--- Input material ---

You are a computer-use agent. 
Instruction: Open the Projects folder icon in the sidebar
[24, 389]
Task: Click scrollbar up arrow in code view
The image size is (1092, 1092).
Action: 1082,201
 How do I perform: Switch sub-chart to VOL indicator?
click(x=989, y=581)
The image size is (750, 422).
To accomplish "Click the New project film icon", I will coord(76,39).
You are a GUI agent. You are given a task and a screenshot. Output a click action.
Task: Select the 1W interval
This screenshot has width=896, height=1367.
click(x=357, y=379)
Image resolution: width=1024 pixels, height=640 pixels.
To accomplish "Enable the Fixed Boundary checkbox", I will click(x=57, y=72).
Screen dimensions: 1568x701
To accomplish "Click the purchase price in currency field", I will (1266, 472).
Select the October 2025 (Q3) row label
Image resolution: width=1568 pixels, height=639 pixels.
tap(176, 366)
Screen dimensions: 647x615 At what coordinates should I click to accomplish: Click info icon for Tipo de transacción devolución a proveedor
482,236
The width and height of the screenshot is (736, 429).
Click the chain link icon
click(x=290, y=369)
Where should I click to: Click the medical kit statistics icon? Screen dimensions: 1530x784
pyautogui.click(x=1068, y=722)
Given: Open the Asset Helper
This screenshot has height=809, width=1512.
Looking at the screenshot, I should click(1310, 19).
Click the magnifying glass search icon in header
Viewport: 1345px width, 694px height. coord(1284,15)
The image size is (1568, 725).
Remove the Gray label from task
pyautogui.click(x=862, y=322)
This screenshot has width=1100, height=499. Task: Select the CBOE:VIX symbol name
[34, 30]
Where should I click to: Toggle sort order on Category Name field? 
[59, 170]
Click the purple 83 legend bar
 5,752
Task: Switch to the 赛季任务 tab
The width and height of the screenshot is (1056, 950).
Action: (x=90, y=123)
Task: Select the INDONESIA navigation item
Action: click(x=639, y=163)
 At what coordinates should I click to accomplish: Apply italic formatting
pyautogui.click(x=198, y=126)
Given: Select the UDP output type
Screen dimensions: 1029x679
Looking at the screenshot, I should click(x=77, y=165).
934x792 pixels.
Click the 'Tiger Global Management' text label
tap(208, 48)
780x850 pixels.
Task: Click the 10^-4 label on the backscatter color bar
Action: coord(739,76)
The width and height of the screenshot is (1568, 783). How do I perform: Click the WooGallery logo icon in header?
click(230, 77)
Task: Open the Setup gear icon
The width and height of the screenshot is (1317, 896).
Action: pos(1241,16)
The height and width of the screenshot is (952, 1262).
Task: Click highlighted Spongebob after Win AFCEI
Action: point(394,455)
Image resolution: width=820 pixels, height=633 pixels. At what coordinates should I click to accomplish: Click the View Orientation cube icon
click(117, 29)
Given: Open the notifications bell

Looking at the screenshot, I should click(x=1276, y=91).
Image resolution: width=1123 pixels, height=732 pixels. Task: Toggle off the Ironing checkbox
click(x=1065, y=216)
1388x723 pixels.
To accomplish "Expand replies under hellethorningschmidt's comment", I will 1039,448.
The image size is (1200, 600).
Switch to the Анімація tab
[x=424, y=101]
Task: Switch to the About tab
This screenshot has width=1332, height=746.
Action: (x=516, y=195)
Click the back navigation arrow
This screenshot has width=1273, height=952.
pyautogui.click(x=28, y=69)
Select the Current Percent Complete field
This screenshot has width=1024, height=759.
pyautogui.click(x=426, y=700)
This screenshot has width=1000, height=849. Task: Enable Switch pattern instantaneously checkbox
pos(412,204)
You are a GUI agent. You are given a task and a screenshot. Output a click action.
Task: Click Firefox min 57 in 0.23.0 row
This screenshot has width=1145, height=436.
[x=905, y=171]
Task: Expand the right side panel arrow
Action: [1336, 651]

---

* **What is required**:
Copy out every one of the entries above word for word, with no changes.

* **Written solution**:
You are a computer-use agent. 
Instruction: Open the Projects folder icon in the sidebar
[24, 389]
Task: Click scrollbar up arrow in code view
The image size is (1092, 1092).
Action: 1082,201
 How do I perform: Switch sub-chart to VOL indicator?
click(x=989, y=581)
The image size is (750, 422).
To accomplish "Click the New project film icon", I will coord(76,39).
You are a GUI agent. You are given a task and a screenshot. Output a click action.
Task: Select the 1W interval
This screenshot has width=896, height=1367.
click(x=357, y=379)
Image resolution: width=1024 pixels, height=640 pixels.
To accomplish "Enable the Fixed Boundary checkbox", I will click(x=57, y=72).
Screen dimensions: 1568x701
To accomplish "Click the purchase price in currency field", I will (1266, 472).
Select the October 2025 (Q3) row label
Image resolution: width=1568 pixels, height=639 pixels.
tap(176, 366)
Screen dimensions: 647x615 At what coordinates should I click to accomplish: Click info icon for Tipo de transacción devolución a proveedor
482,236
The width and height of the screenshot is (736, 429).
Click the chain link icon
click(x=290, y=369)
Where should I click to: Click the medical kit statistics icon? Screen dimensions: 1530x784
pyautogui.click(x=1068, y=722)
Given: Open the Asset Helper
This screenshot has height=809, width=1512.
Looking at the screenshot, I should click(1310, 19).
Click the magnifying glass search icon in header
Viewport: 1345px width, 694px height. coord(1284,15)
The image size is (1568, 725).
Remove the Gray label from task
pyautogui.click(x=862, y=322)
This screenshot has width=1100, height=499. Task: Select the CBOE:VIX symbol name
[34, 30]
Where should I click to: Toggle sort order on Category Name field? 
[59, 170]
Click the purple 83 legend bar
 5,752
Task: Switch to the 赛季任务 tab
The width and height of the screenshot is (1056, 950).
Action: (x=90, y=123)
Task: Select the INDONESIA navigation item
Action: click(x=639, y=163)
 At what coordinates should I click to accomplish: Apply italic formatting
pyautogui.click(x=198, y=126)
Given: Select the UDP output type
Screen dimensions: 1029x679
Looking at the screenshot, I should click(x=77, y=165).
934x792 pixels.
Click the 'Tiger Global Management' text label
tap(208, 48)
780x850 pixels.
Task: Click the 10^-4 label on the backscatter color bar
Action: coord(739,76)
The width and height of the screenshot is (1568, 783). How do I perform: Click the WooGallery logo icon in header?
click(230, 77)
Task: Open the Setup gear icon
The width and height of the screenshot is (1317, 896).
Action: pos(1241,16)
The height and width of the screenshot is (952, 1262).
Task: Click highlighted Spongebob after Win AFCEI
Action: point(394,455)
Image resolution: width=820 pixels, height=633 pixels. At what coordinates should I click to accomplish: Click the View Orientation cube icon
click(117, 29)
Given: Open the notifications bell

Looking at the screenshot, I should click(x=1276, y=91).
Image resolution: width=1123 pixels, height=732 pixels. Task: Toggle off the Ironing checkbox
click(x=1065, y=216)
1388x723 pixels.
To accomplish "Expand replies under hellethorningschmidt's comment", I will 1039,448.
The image size is (1200, 600).
Switch to the Анімація tab
[x=424, y=101]
Task: Switch to the About tab
This screenshot has width=1332, height=746.
Action: (x=516, y=195)
Click the back navigation arrow
This screenshot has width=1273, height=952.
pyautogui.click(x=28, y=69)
Select the Current Percent Complete field
This screenshot has width=1024, height=759.
pyautogui.click(x=426, y=700)
This screenshot has width=1000, height=849. Task: Enable Switch pattern instantaneously checkbox
pos(412,204)
You are a GUI agent. You are given a task and a screenshot. Output a click action.
Task: Click Firefox min 57 in 0.23.0 row
This screenshot has width=1145, height=436.
[x=905, y=171]
Task: Expand the right side panel arrow
Action: [1336, 651]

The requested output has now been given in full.